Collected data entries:
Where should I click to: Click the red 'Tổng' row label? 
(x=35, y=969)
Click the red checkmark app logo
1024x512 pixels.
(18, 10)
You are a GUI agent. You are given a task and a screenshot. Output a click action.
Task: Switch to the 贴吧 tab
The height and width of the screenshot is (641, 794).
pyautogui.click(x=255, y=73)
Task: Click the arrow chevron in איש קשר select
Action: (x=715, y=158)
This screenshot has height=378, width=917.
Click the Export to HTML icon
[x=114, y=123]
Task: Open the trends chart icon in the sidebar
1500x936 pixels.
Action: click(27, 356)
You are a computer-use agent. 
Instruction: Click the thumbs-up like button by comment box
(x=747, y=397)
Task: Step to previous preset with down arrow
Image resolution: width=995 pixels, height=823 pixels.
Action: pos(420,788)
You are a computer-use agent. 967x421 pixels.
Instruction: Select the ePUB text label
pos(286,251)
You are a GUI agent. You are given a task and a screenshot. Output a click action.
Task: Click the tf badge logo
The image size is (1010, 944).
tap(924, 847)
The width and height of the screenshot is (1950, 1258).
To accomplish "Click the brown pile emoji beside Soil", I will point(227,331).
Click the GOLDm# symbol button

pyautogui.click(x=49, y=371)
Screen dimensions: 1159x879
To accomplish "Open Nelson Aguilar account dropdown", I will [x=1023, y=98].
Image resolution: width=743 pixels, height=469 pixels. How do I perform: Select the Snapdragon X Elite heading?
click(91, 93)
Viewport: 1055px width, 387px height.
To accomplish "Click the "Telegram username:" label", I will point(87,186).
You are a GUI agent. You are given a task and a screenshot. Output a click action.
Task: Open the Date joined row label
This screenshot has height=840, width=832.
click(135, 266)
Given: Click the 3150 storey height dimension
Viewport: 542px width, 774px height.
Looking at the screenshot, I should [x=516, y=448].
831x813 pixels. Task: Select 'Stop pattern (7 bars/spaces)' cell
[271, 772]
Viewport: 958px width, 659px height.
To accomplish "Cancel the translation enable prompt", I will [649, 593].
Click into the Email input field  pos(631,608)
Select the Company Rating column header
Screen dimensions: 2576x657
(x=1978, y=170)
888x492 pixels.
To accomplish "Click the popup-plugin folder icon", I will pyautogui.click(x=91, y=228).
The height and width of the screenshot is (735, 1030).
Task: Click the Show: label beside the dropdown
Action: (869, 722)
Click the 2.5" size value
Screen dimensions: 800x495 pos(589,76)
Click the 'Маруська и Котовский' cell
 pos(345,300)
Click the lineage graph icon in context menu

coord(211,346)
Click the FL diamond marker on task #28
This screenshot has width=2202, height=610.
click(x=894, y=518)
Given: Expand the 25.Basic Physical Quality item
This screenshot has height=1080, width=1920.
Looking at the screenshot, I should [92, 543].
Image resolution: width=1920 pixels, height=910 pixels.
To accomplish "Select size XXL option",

## Goal of the exercise
Would you repeat all of the entries exactly?

## Written reply
Where should I click to: Click the red 'Tổng' row label? 
(x=35, y=969)
Click the red checkmark app logo
1024x512 pixels.
(18, 10)
You are a GUI agent. You are given a task and a screenshot. Output a click action.
Task: Switch to the 贴吧 tab
The height and width of the screenshot is (641, 794).
pyautogui.click(x=255, y=73)
Task: Click the arrow chevron in איש קשר select
Action: (x=715, y=158)
This screenshot has height=378, width=917.
Click the Export to HTML icon
[x=114, y=123]
Task: Open the trends chart icon in the sidebar
1500x936 pixels.
Action: click(27, 356)
You are a computer-use agent. 
Instruction: Click the thumbs-up like button by comment box
(x=747, y=397)
Task: Step to previous preset with down arrow
Image resolution: width=995 pixels, height=823 pixels.
Action: pos(420,788)
You are a computer-use agent. 967x421 pixels.
Instruction: Select the ePUB text label
pos(286,251)
You are a GUI agent. You are given a task and a screenshot. Output a click action.
Task: Click the tf badge logo
The image size is (1010, 944).
tap(924, 847)
The width and height of the screenshot is (1950, 1258).
To accomplish "Click the brown pile emoji beside Soil", I will point(227,331).
Click the GOLDm# symbol button

pyautogui.click(x=49, y=371)
Screen dimensions: 1159x879
To accomplish "Open Nelson Aguilar account dropdown", I will [x=1023, y=98].
Image resolution: width=743 pixels, height=469 pixels. How do I perform: Select the Snapdragon X Elite heading?
click(91, 93)
Viewport: 1055px width, 387px height.
To accomplish "Click the "Telegram username:" label", I will point(87,186).
You are a GUI agent. You are given a task and a screenshot. Output a click action.
Task: Open the Date joined row label
This screenshot has height=840, width=832.
click(135, 266)
Given: Click the 3150 storey height dimension
Viewport: 542px width, 774px height.
Looking at the screenshot, I should [x=516, y=448].
831x813 pixels. Task: Select 'Stop pattern (7 bars/spaces)' cell
[271, 772]
Viewport: 958px width, 659px height.
To accomplish "Cancel the translation enable prompt", I will [649, 593].
Click into the Email input field  pos(631,608)
Select the Company Rating column header
Screen dimensions: 2576x657
(x=1978, y=170)
888x492 pixels.
To accomplish "Click the popup-plugin folder icon", I will pyautogui.click(x=91, y=228).
The height and width of the screenshot is (735, 1030).
Task: Click the Show: label beside the dropdown
Action: (869, 722)
Click the 2.5" size value
Screen dimensions: 800x495 pos(589,76)
Click the 'Маруська и Котовский' cell
 pos(345,300)
Click the lineage graph icon in context menu

coord(211,346)
Click the FL diamond marker on task #28
This screenshot has width=2202, height=610.
click(x=894, y=518)
Given: Expand the 25.Basic Physical Quality item
This screenshot has height=1080, width=1920.
Looking at the screenshot, I should [92, 543].
Image resolution: width=1920 pixels, height=910 pixels.
To accomplish "Select size XXL option",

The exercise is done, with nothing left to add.